▶ [TASK TO COMPLETE]: Rewrite the items starting at the line containing "1492x911 pixels." and ending at the end of the items, replacing "sidebar" with "side panel" and leaving everything else unchanged. Leave out the pictures.

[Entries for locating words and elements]
════

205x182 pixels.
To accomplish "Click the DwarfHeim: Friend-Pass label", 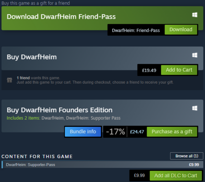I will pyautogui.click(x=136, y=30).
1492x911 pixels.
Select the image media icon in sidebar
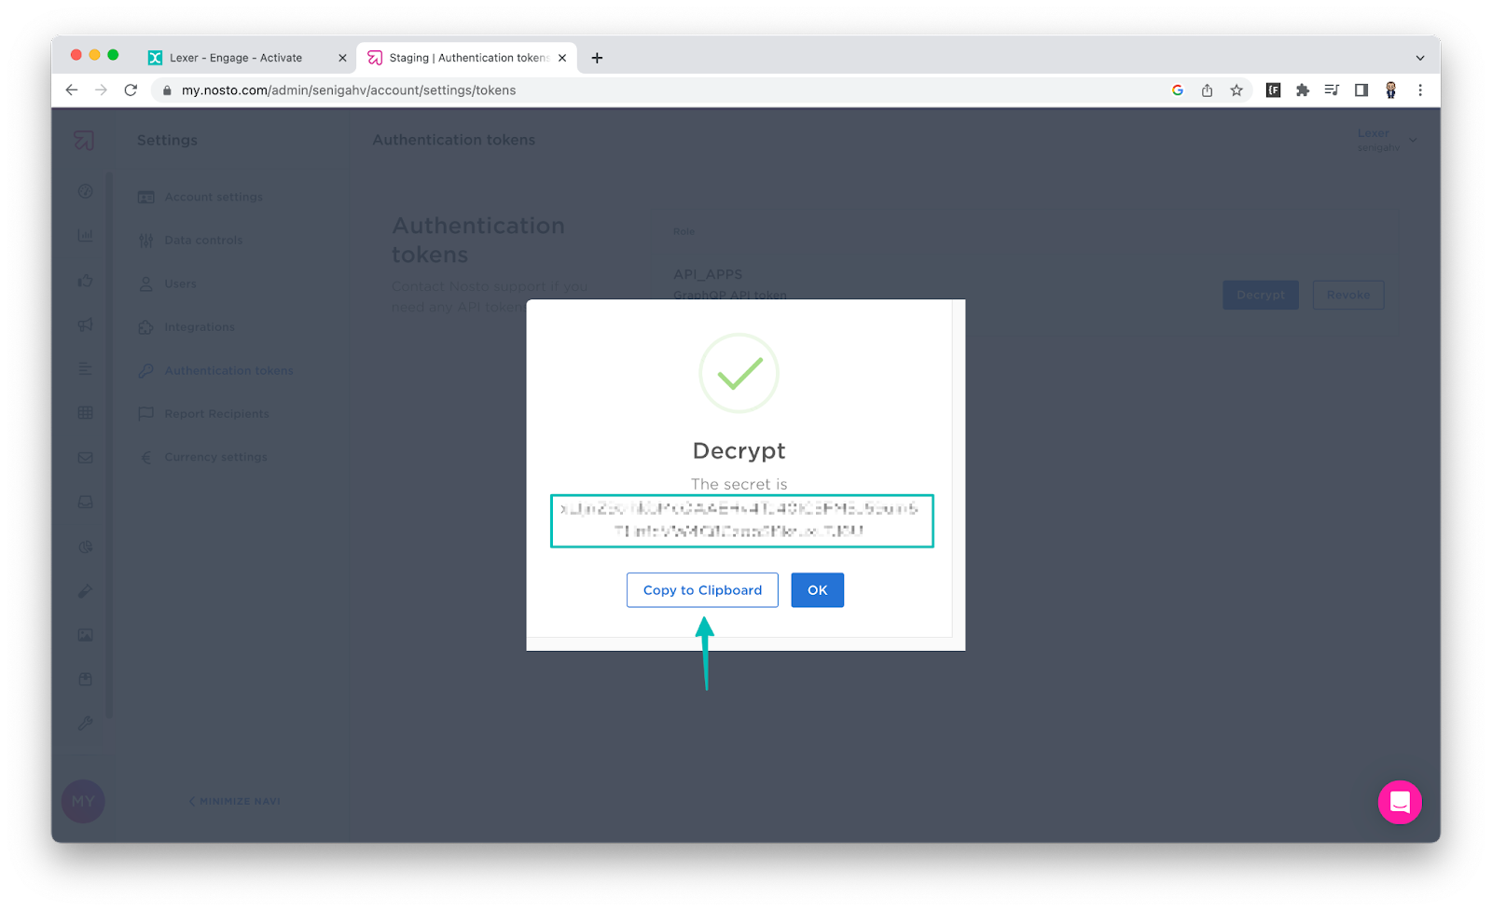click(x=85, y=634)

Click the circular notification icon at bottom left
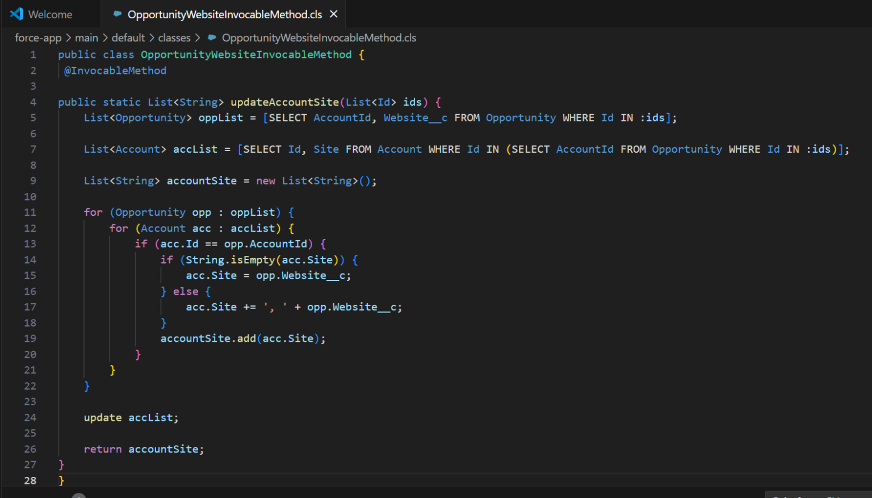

════

▶ [REPLY]:
1492x911 pixels.
Select the image media icon in side panel
click(x=85, y=634)

Click the circular notification icon at bottom left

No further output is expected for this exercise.